# Slingshot ammunition discovery + poll



## The_Endoftheworldprep (Jun 1, 2013)

​
*Witch do you prefer for slingshot ammo when hunting small game ( rabbit , squirrel , bird , ect )*

1/4 inch steel12.70%3/8 inch steel513.51%1/2 inch steel38.11%3/8 lead924.32%1/2 inch lead1437.84%50. Cal lead513.51%


----------



## The_Endoftheworldprep (Jun 1, 2013)

I have discovered the accuracy level of heavy to light ammo to determine witch is best for hunting.


----------



## SuperMonkeySlinger (Jan 28, 2013)

Oooooooo.. Sounds like a good topic! Thanks for posting... But this should be in the hunting Section.

SMS


----------



## August West (Jan 21, 2012)

I voted for 50 cal and 1/2" lead.


----------



## ash (Apr 23, 2013)

I can't decide between 50 cal and 1/2"... That's ok, I'm not a hunter anyway.


----------



## LBurnett (Feb 21, 2012)

Moved to Hunting forum for better responses.

I voted for 1/2 inch lead.


----------



## Hrawk (Oct 25, 2010)

ash said:


> I can't decide between 50 cal and 1/2"... That's ok, I'm not a hunter anyway.

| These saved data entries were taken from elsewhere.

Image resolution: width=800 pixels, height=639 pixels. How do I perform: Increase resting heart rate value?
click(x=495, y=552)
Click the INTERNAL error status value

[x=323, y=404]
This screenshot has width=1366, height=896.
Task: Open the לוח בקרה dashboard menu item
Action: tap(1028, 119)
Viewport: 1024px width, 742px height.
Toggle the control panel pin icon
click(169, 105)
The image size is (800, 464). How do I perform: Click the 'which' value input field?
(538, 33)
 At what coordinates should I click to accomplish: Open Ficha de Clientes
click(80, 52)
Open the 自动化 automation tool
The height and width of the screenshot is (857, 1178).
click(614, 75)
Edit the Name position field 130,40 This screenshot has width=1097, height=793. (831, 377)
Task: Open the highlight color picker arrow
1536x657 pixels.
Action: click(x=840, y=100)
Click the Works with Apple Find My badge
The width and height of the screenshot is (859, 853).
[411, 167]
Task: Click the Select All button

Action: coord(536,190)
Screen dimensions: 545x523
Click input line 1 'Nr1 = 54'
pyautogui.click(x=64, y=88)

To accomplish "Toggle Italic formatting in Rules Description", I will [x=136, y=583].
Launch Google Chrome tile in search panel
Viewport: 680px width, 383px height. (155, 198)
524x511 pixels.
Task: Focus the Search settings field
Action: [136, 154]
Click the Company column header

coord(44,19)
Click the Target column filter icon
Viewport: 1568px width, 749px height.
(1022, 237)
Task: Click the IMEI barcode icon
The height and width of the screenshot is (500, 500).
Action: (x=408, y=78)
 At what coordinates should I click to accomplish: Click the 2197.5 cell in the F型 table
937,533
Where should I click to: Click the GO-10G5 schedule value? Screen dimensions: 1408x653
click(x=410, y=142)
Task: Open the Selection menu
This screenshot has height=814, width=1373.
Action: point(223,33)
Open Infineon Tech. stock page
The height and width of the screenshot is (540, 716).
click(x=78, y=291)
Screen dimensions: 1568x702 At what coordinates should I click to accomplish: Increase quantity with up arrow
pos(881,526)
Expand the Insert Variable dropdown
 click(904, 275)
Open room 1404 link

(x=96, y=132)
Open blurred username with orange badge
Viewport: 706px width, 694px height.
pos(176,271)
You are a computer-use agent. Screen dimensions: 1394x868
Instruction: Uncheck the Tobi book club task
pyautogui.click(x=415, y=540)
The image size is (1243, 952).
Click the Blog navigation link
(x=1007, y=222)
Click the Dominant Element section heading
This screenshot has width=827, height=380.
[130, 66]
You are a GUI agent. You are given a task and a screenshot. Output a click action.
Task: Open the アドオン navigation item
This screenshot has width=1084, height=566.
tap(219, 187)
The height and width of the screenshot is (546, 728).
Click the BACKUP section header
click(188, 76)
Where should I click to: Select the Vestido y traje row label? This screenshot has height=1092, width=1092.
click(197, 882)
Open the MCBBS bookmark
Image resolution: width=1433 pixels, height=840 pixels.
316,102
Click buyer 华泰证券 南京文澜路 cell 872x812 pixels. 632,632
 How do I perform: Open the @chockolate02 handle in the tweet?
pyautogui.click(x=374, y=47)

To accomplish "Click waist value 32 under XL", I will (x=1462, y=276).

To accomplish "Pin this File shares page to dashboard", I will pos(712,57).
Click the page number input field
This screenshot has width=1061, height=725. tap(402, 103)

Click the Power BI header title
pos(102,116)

Yeah it's a tough call. I wonder which is heavier ?


----------



## The_Endoftheworldprep (Jun 1, 2013)

hile hunting with that humongous ammo the impact messes up the meat. Is like shooting a 12 gauge at a parakeet.


----------



## The_Endoftheworldprep (Jun 1, 2013)

And btw I didnt put it i hunting because this topic wasnt realy about hunting its about accuracy. I used the hunting example because thats usually the circumstances with these certain animals that they are about the size of a can maybe two , and they will not let you get closer then 60 to 70 feet from them.


----------



## Imperial (Feb 9, 2011)

this topic dont apply to me. im mostly a rock launcher and a paintball flinger.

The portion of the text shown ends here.